Анри Эмиль Бенуа Матисс родился 31 декабря 1869 года в небогатой семье. Мать – модистка. В творчестве Матисса дамские шляпки будут играть немалую роль, как, впрочем, и цветы, и ленты, безделушки, шелковые ткани – словом, обязательные аксессуары женской моды. Но это потом. А вначале Матисс изучал юриспруденцию, работал помощником адвоката. Однако судебные дела не увлекли молодого человека, и он в 1890 году переключился на искусство. Учился в Париже – в академии Жюлиана и в Школе изящных искусств.
Как художник Матисс на первых порах находился под влиянием импрессионизма и неоимпрессионизма, ему нравился Гоген, искусство арабского Востока. «Я никогда не избегал влияний… – признавался Матисс. – Я посчитал бы это за малодушие и неискренность перед самим собой. Думаю, что личность художника развивается и утверждается в сражениях… Если же он погибает в борьбе, то такова уж его судьба».
Матисс не только не погиб, но стал победителем. Переболел пуантилизмом, затем фовизмом (был даже лидером этого направления) и упорно стремился достичь внутренней гармонии, «упрощая идеи и пластические формы». В конце концов нашел свой стиль – стиль Матисса. Ему удалось добиться того, что искал Гоген, – решить проблему света, овладеть неуловимой, как выразился Морис Дени, «химерой всего современного искусства».
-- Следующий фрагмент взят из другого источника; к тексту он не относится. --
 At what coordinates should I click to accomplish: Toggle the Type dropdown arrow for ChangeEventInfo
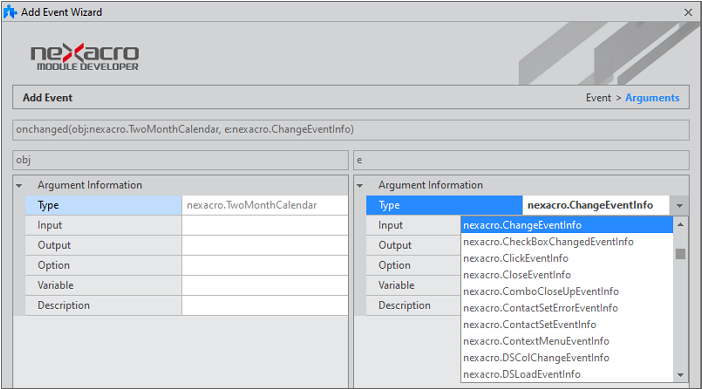pyautogui.click(x=679, y=205)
Особую роль в судьбе художника сыграли русские коллекционеры и меценаты живописи Иван Морозов и особенно Сергей Щукин. «Однажды он, – вспоминал Матисс о Щукине, – пришел на набережную Сен-Мишель посмотреть мои картины. Он заметил натюрморт, прикрепленный к стене, и сказал: “Я его покупаю, но мне нужно вначале подержать его у себя несколько дней, и если я смогу его вынести, то он всегда будет меня интересовать и я его • оставлю”. Мне повезло, поскольку это первое испытание прошло легко, и мой натюрморт не слишком его утомил» (беседа Матисса с Териадом, 1952).